Madame Miller erwiderte nichts darauf, und Anna, der ihre Mutter Jones' Freigebigkeit heimlich erzählt hatte, erbleichte darüber, obgleich eigentlich niemand Ursache haben konnte, böse auf Nachtigall zu sein. Denn Jones' Freigebigkeit, hätte er sie gekannt, war kein Beispiel, dem zu folgen er irgend eine Verpflichtung hatte; auch giebt es ja Tausende, die nicht einen Heller gegeben haben würden, wie er denn in der That auch nichts gab; denn er machte kein Anerbieten und da die Andern es nicht für gut fanden, zu fordern, so behielt er sein Geld in der Tasche.

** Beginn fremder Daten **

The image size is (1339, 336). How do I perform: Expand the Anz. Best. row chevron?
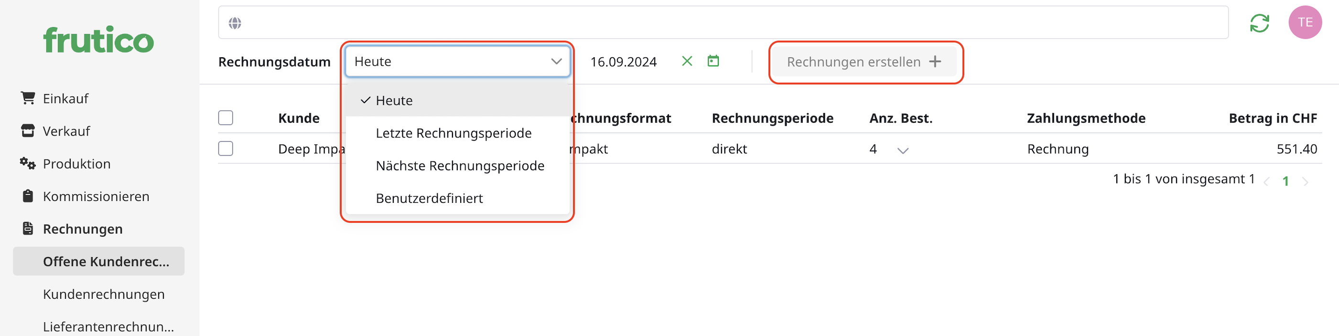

Ich habe in Wahrheit beobachtet, und ich werde nie eine bessere Gelegenheit finden, meine Beobachtung mitzutheilen, daß die Welt hinsichtlich der Mildthätigkeit sich im allgemeinen in zwei Ansichten scheidet, die einander gerade entgegengesetzt sind. Die eine Partei scheint zu glauben, daß alle solche Acte als willkührliche Gaben betrachtet werden müssen; und wie wenig Du auch geben magst, Du Dir dennoch ein hohes Verdienst dadurch erwirbst. Andere dagegen scheinen eben so fest überzeugt, daß Wohlthun eine positive Pflicht ist, und daß, wenn die Reichen weit weniger zur Verminderung der Noth der Armen beitragen als sie im Stande sind, ihre erbärmlichen, wenn auch großen Gaben so weit entfernt davon sind, ihnen als Verdienst angerechnet werden zu können, daß sie vielleicht ihre Pflicht nur halb erfüllt haben und in gewisser Hinsicht mehr Verachtung verdienen als die sie ganz versäumen.

Diese verschiedenen Ansichten auszugleichen steht nicht in meiner Macht. Ich will nur noch anführen, daß sich die Geber im Allgemeinen zu der ersteren und die Empfänger fast alle zu der letzteren hinneigen.